The Harari people (Harari:  Gēy Usuach, "People of the City") are Semitic-speaking ethnic group inhabiting the Horn of Africa. Members traditionally reside in the walled city of Harar, called simply Gēy "the City" in Harari, situated in the Harari Region of eastern Ethiopia. They speak the Harari language, a member of the South Ethiopic grouping within the Semitic subfamily of the Afroasiatic languages.

History

The Harla people, an extinct Afroasiatic-speaking people native to Hararghe, are considered by most scholars to be the precursors to the Harari people. The ancestors of the Hararis moved across the Bab-el-Mandeb, settling in the shores of Somaliland and later expanding into the interior producing a Semitic-speaking population among Cushitic and non-Afroasiatic-speaking peoples in what would become Harar.
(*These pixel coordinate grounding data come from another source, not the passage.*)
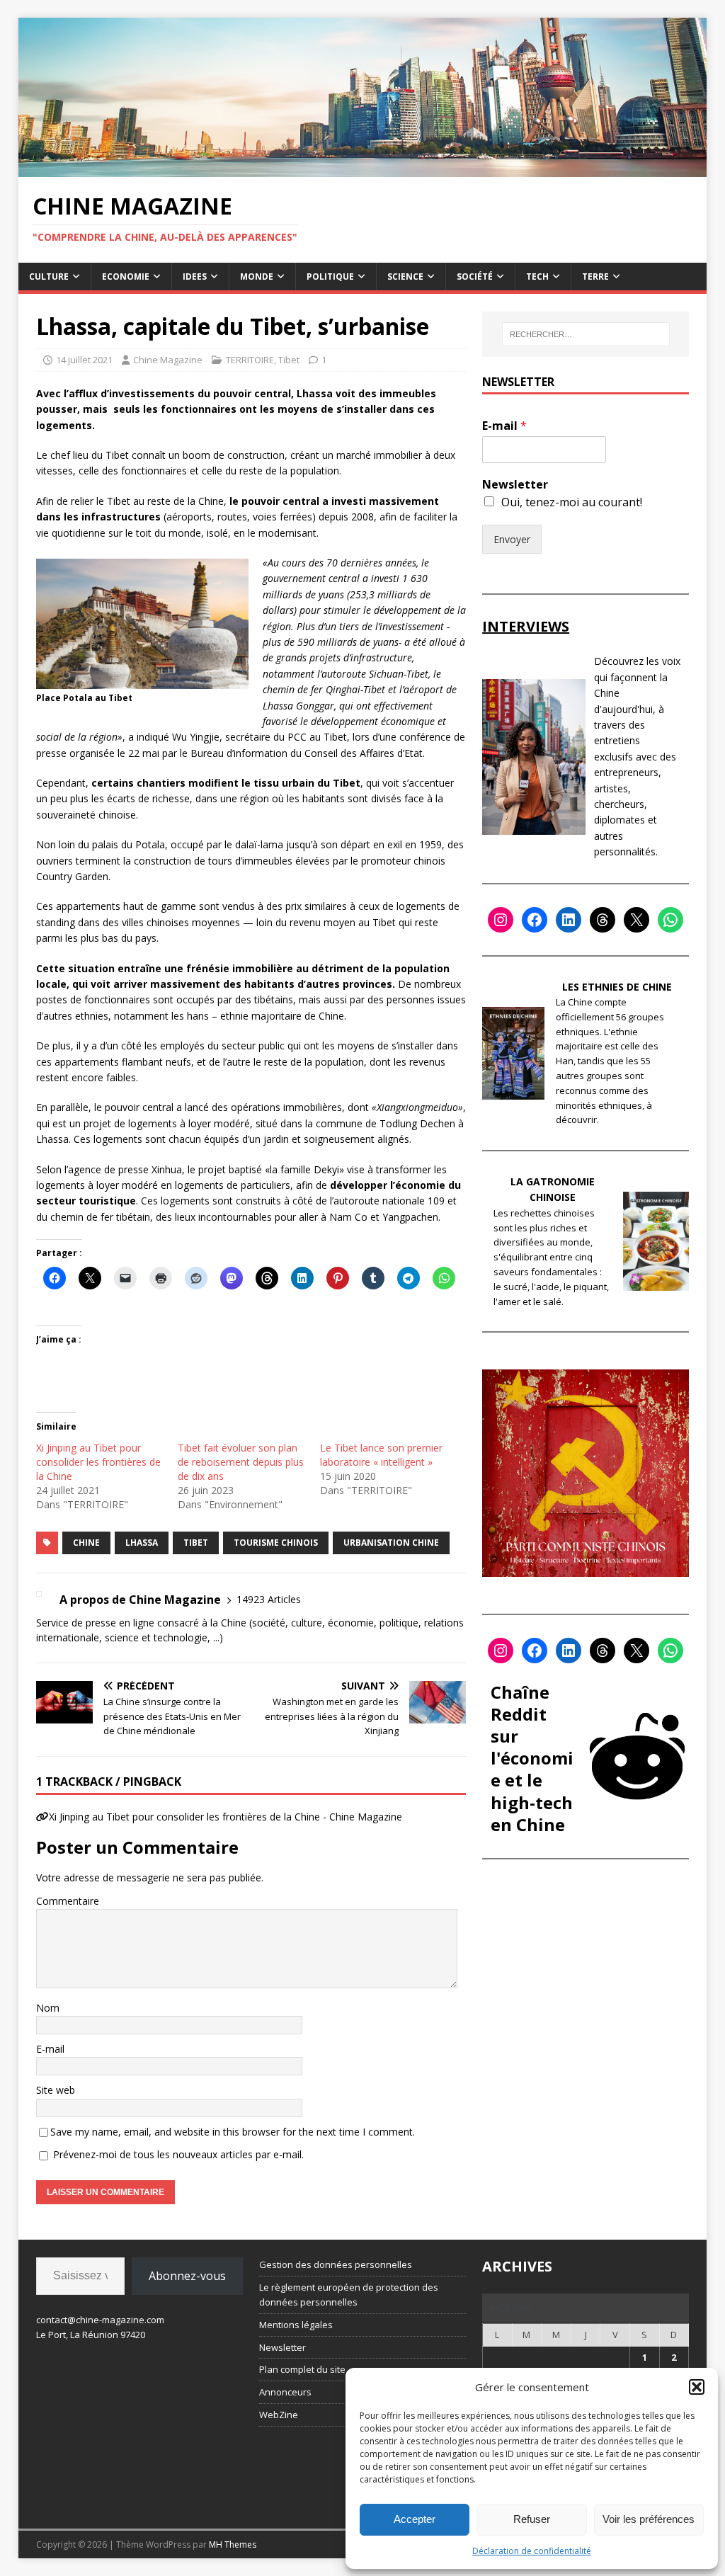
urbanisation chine (391, 1543)
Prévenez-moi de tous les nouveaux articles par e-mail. (178, 2154)
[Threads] (602, 920)
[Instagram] (500, 920)
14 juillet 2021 (84, 359)
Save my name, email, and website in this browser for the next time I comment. (232, 2131)
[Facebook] (534, 920)
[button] (697, 2387)
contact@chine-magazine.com (100, 2319)
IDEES (195, 276)
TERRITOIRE (250, 359)
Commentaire (67, 1901)
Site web (55, 2090)
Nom (47, 2007)
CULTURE (49, 276)
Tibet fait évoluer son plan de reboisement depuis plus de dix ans (241, 1462)
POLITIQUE (330, 276)
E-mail (50, 2049)
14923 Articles (268, 1599)
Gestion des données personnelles (335, 2264)
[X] (636, 920)
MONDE (256, 276)
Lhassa (141, 1543)
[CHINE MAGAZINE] (362, 169)
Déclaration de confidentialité (531, 2551)
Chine (86, 1543)
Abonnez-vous (187, 2276)
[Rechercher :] (586, 334)
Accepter (414, 2519)
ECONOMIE (125, 276)
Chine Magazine (167, 359)
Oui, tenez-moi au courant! (571, 502)
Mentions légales (296, 2324)
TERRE (595, 276)
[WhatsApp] (670, 920)
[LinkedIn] (568, 920)
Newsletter (515, 484)
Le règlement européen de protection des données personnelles (348, 2294)
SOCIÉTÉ (475, 276)
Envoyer (511, 539)
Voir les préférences (649, 2519)
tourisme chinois (276, 1543)
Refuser (531, 2519)
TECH (537, 276)
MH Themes (232, 2544)
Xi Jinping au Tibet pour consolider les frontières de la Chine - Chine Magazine (225, 1816)
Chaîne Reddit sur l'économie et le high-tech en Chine (532, 1758)
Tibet (288, 359)
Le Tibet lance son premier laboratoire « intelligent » (381, 1455)
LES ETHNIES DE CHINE (617, 986)
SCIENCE (405, 276)
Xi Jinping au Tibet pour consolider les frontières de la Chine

Sheikh Abadir, the legendary patriarch of the Harari, is said to have arrived in the Harar plateau in the early thirteenth century, where he was met by the Harla, Gaturi and Argobba people. In the middle ages Hararis led by Abadir supposedly came into conflict with the Shirazi people who had occupied Somalia's coast. By the thirteenth century, the Hararis were among the administrators of the Ifat Sultanate. In the fourteenth century raids on the Harari town of Get (Gey) by Abyssinian Emperor Amda Seyon I, Hararis are referred to as Harlas. Ifat state under Haqq ad-Din II relocated their base to the Harari plateau (Adal) in the fourteenth century. An alliance kingdom ensued between Argobba and Harari people designated the Adal Sultanate which later included Afar and Somali people. In the sixteenth century under Ahmed ibn Ibrahim al-Ghazi, the Harari state stretched to large parts of the Horn of Africa. During the Ethiopian–Adal war, some Harari militia (malassay) settled in Gurage territory, forming the Siltʼe people. Hararis once represented the largest concentration of agriculturalists in East Africa.
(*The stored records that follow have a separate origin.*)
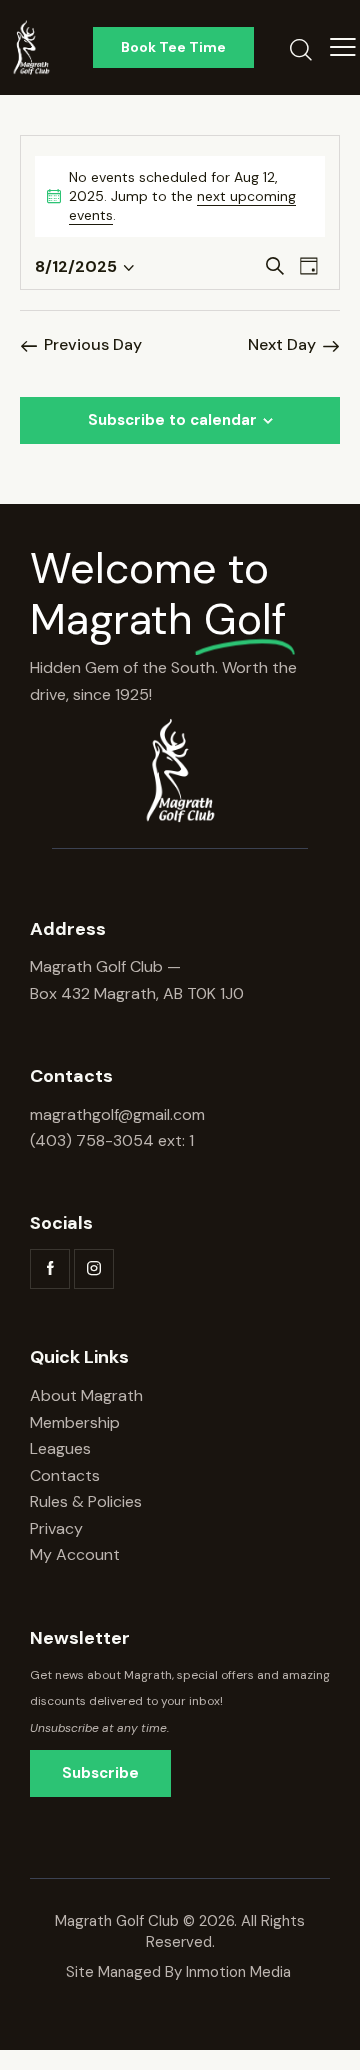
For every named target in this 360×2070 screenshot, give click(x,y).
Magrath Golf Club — (105, 966)
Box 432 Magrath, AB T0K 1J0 (137, 993)
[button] (343, 47)
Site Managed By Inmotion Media (180, 1972)
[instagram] (94, 1269)
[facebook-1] (50, 1269)
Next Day (282, 345)
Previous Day (93, 345)
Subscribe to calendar (172, 420)
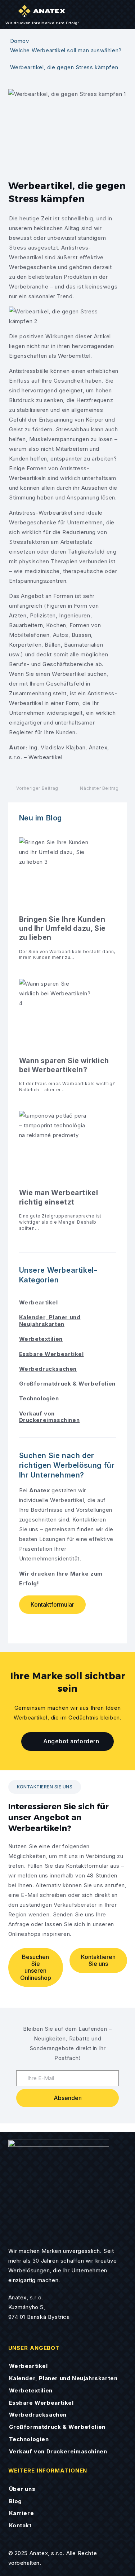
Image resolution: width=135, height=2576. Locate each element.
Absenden (68, 2097)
In the sixteenth century, walls built around the city of Harar during the reign of Emir Nur ibn Mujahid helped preserve Harari identity from being assimilated by the Oromo. Harari colonies in the middle of the seaboard and Harar were also assimilated by Somalis putting the Sultanate of Harar under duress. Hararis confined in the walled city became the last remnants of a once large ethnic group that inhabited the region. According to Ulrich Braukämper, the Harla-Harari were most likely active in the region prior to the Adal Sultanate's Islamic invasion of Ethiopia.

The sixteenth century saw Oromos invading regions of the Somali peninsula from the northern areas of Hargeisa to its southern portions such as Lower Juba, incorporating the Harari people. Hararis were furious when Muhammad Jasa decided to move the Adal Sultanate's capital from Harar to Aussa in 1577 in response to Oromo threats. In less than a year after its relocation Adal would collapse. Harari imams continued to have a presence in the southern Afar Region in the Imamate of Aussa until they were overthrown in the eighteenth century by the Mudaito dynasty, who later established the Sultanate of Aussa.
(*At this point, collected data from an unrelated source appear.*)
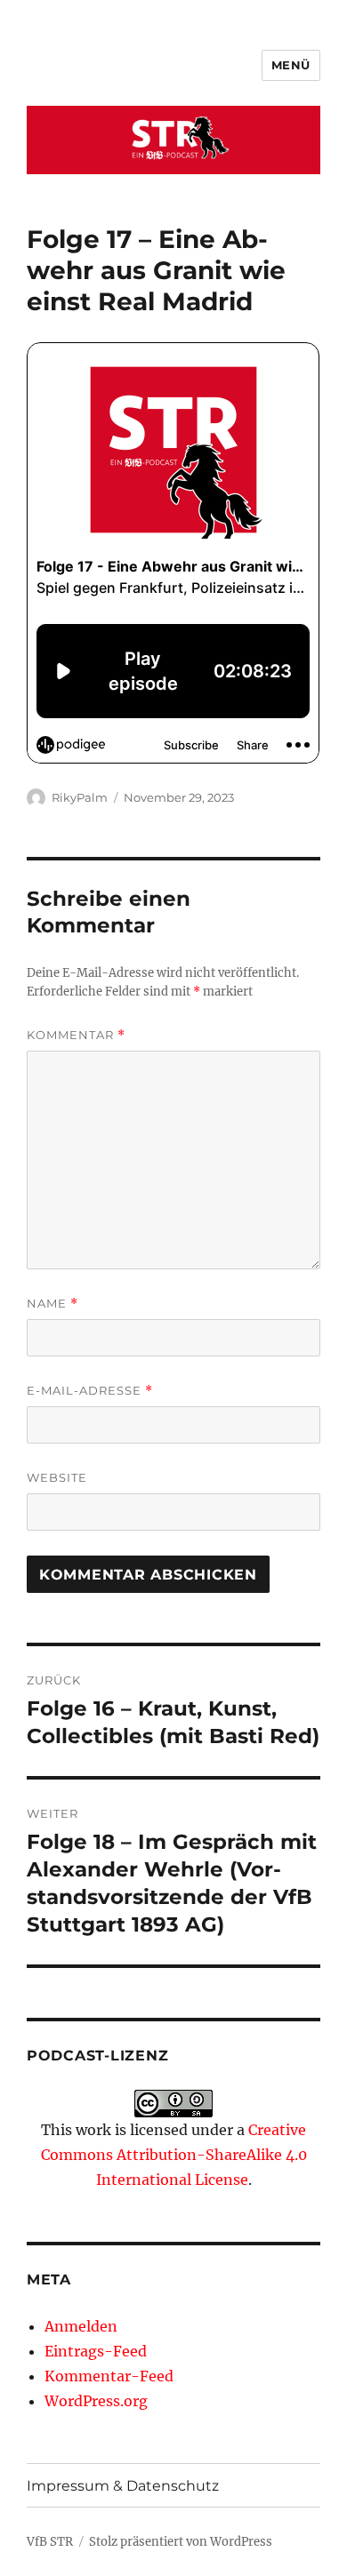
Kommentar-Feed (109, 2376)
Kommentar (76, 1035)
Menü (291, 65)
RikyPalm (80, 797)
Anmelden (80, 2326)
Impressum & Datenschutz (123, 2485)
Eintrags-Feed (95, 2351)
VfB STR (50, 2541)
Among the assimilated peoples were Arab Muslims that arrived during the start of the Islamic period, as well as Argobba and other migrants that were drawn to Harar's well-developed culture. Statistics prove that a Semitic-speaking people akin to the Harari may have inhabited a stretch of land between the Karkaar Mountains, the middle Awash and Jijiga. Oromo migrations have effectively split this putative ethnolinguistic block to the Lake Zway islands, Gurage territory, and Harar. Following the decline of the Adal Sultanate's ascendancy in the area, a large number of the Harari were in turn reportedly absorbed into the Oromo community. In the Emirate of Harar period, Hararis sent missionaries to convert Oromo to Islam. The loss of the crucial Battle of Chelenqo marked the end of Harar's independence in 1887. Hararis supported the designated but uncrowned Emperor of Ethiopia Lij Iyasu, and his presumed efforts to make Harar the capital of an African Islamic empire. Iyasu was however overthrown in 1916, and many of his Harari followers were jailed.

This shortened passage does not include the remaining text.